夜になって花火をする3人。これまで伴から酷い言葉を浴びせられながらも、必死で耐えてきたからこそ、優しい時間ときれいな花火を前に涙を流す鈴。それに気付きながらも「泣かせてやれ」というように一星は深夜に表情で伝えた。火花が舞う噴出し花火を3人で見つめながら、一星と深夜の何も言わない気遣いで鈴を包み込むその時間は、とても優しくて癒される。
真っ暗の中、伴と娘が映し出される。哀愁漂う伴の姿は優しい時間を過ごす鈴とは対照的で、だけど両者とも同じ星空の下にいる。バックで流れる由薫による主題歌『星月夜』が響くなか語られる鈴のモノローグ。

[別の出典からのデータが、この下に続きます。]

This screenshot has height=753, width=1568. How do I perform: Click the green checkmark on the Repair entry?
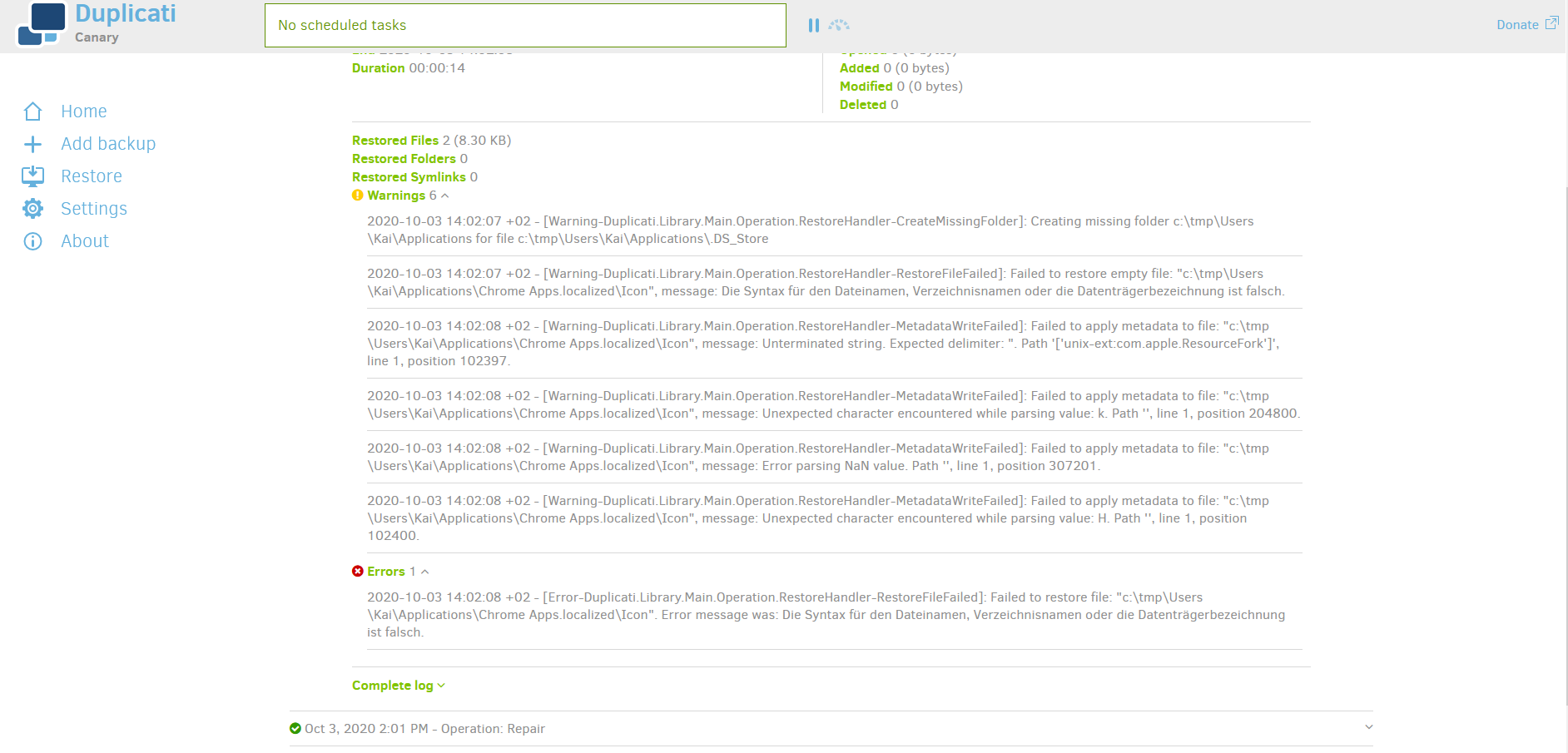pyautogui.click(x=296, y=728)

「なんでだろう?あの人もここにいたらよかったのかなと ふと思った…」
伴が抱える辛さは他の者には計り知れないが、彼の周りにもただ黙って優しく包み込んでくれる人たちがいればよかったのにと思わずにはいられない。台詞らしい台詞をあえていれず、役者たちの表情や演技の画のみで魅せる圧巻のラスト。その約3分のシーンに心打たれ、ドラマを見終わった後もしばらくその余韻から抜け出せない。